WORK REQUEST. Using the exact wording, repeat every line of the material.

RECORDS SUPPLIED.
● ● ● ● ● ● ●

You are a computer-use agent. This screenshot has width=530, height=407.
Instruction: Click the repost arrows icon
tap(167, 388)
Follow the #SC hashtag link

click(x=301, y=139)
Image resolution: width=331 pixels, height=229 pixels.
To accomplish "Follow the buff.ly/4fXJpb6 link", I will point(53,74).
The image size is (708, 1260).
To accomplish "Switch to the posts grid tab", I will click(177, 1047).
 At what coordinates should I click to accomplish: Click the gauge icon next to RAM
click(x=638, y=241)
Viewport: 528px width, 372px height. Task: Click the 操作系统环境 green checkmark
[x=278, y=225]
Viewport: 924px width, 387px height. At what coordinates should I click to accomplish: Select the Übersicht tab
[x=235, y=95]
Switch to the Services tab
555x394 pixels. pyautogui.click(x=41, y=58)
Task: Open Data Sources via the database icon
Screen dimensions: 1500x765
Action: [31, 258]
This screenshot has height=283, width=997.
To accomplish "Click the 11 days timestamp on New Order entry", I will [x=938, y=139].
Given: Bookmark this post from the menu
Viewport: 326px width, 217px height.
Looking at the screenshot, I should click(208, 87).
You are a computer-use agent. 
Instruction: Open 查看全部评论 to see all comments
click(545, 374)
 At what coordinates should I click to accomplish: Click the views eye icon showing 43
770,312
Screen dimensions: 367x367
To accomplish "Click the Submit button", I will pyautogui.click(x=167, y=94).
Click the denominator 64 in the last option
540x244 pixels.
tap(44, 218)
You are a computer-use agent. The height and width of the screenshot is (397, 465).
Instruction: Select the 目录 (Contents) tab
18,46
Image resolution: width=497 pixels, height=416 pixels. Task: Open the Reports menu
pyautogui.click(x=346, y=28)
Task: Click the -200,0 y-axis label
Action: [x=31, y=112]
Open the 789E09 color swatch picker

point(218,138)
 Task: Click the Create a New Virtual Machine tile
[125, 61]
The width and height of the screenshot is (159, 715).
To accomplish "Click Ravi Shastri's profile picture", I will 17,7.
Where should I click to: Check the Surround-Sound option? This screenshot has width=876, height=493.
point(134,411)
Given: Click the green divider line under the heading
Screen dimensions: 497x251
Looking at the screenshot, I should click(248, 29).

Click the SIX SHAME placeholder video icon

● ● ● ● ● ● ●

PROBLEM SOLUTION.
You are a computer-use agent. This screenshot has width=530, height=407.
Instruction: Click the repost arrows icon
tap(167, 388)
Follow the #SC hashtag link

click(x=301, y=139)
Image resolution: width=331 pixels, height=229 pixels.
To accomplish "Follow the buff.ly/4fXJpb6 link", I will point(53,74).
The image size is (708, 1260).
To accomplish "Switch to the posts grid tab", I will click(177, 1047).
 At what coordinates should I click to accomplish: Click the gauge icon next to RAM
click(x=638, y=241)
Viewport: 528px width, 372px height. Task: Click the 操作系统环境 green checkmark
[x=278, y=225]
Viewport: 924px width, 387px height. At what coordinates should I click to accomplish: Select the Übersicht tab
[x=235, y=95]
Switch to the Services tab
555x394 pixels. pyautogui.click(x=41, y=58)
Task: Open Data Sources via the database icon
Screen dimensions: 1500x765
Action: [31, 258]
This screenshot has height=283, width=997.
To accomplish "Click the 11 days timestamp on New Order entry", I will [x=938, y=139].
Given: Bookmark this post from the menu
Viewport: 326px width, 217px height.
Looking at the screenshot, I should click(208, 87).
You are a computer-use agent. 
Instruction: Open 查看全部评论 to see all comments
click(545, 374)
 At what coordinates should I click to accomplish: Click the views eye icon showing 43
770,312
Screen dimensions: 367x367
To accomplish "Click the Submit button", I will pyautogui.click(x=167, y=94).
Click the denominator 64 in the last option
540x244 pixels.
tap(44, 218)
You are a computer-use agent. The height and width of the screenshot is (397, 465).
Instruction: Select the 目录 (Contents) tab
18,46
Image resolution: width=497 pixels, height=416 pixels. Task: Open the Reports menu
pyautogui.click(x=346, y=28)
Task: Click the -200,0 y-axis label
Action: [x=31, y=112]
Open the 789E09 color swatch picker

point(218,138)
 Task: Click the Create a New Virtual Machine tile
[125, 61]
The width and height of the screenshot is (159, 715).
To accomplish "Click Ravi Shastri's profile picture", I will 17,7.
Where should I click to: Check the Surround-Sound option? This screenshot has width=876, height=493.
point(134,411)
Given: Click the green divider line under the heading
Screen dimensions: 497x251
Looking at the screenshot, I should click(248, 29).

Click the SIX SHAME placeholder video icon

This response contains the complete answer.